● ACTION ITEM
The answer must be a bare number: the count of lines below that contain "Gambling".

● PROVIDED DATA
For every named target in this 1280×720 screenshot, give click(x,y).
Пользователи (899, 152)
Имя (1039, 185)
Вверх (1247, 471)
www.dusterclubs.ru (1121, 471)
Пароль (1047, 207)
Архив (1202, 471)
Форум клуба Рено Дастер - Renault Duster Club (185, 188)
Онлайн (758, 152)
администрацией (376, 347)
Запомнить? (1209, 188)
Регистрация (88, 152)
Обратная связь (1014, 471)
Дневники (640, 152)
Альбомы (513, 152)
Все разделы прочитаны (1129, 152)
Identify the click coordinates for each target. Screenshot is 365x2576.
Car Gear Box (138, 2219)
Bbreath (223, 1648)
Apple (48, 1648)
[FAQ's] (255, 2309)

---

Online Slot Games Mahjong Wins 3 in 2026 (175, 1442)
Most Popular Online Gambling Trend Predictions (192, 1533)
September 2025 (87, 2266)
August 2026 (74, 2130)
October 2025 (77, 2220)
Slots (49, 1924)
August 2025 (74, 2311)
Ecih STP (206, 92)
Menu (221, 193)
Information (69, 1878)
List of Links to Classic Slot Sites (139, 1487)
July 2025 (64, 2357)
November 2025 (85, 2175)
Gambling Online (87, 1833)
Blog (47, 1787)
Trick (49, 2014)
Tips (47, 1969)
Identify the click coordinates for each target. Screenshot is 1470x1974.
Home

...

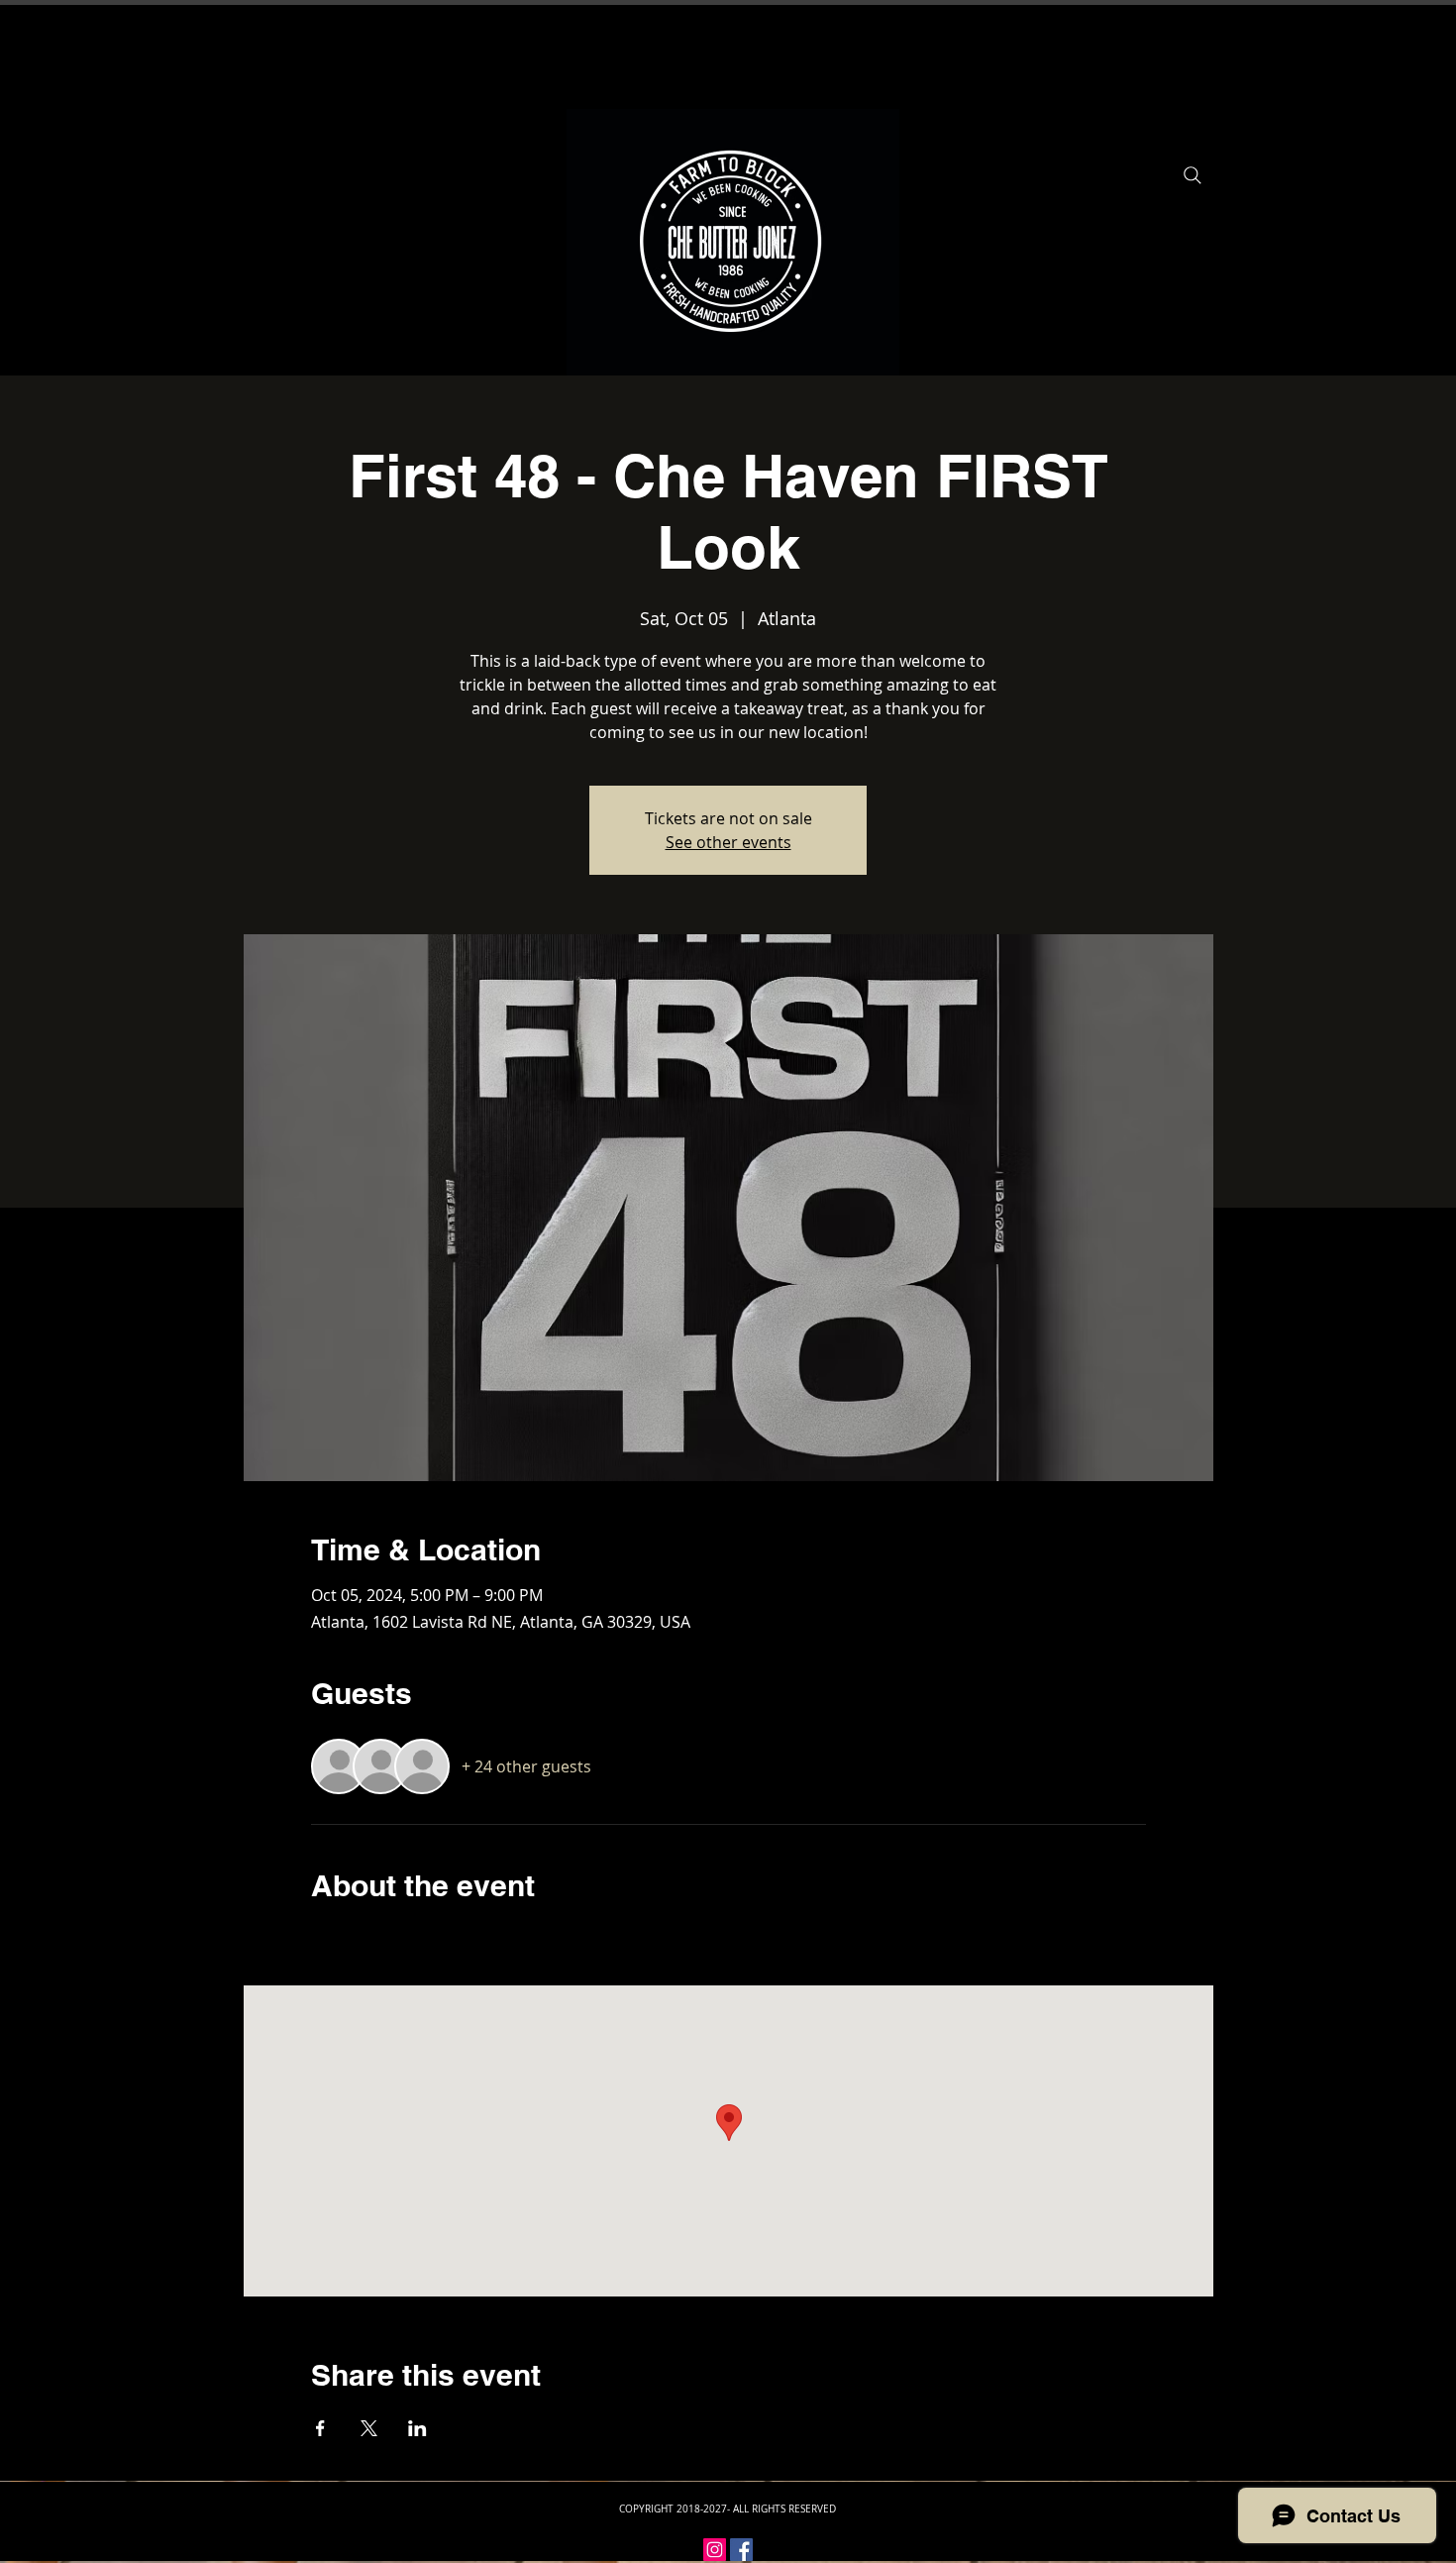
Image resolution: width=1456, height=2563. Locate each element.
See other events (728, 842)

● OUTPUT FOR THIS EXERCISE
2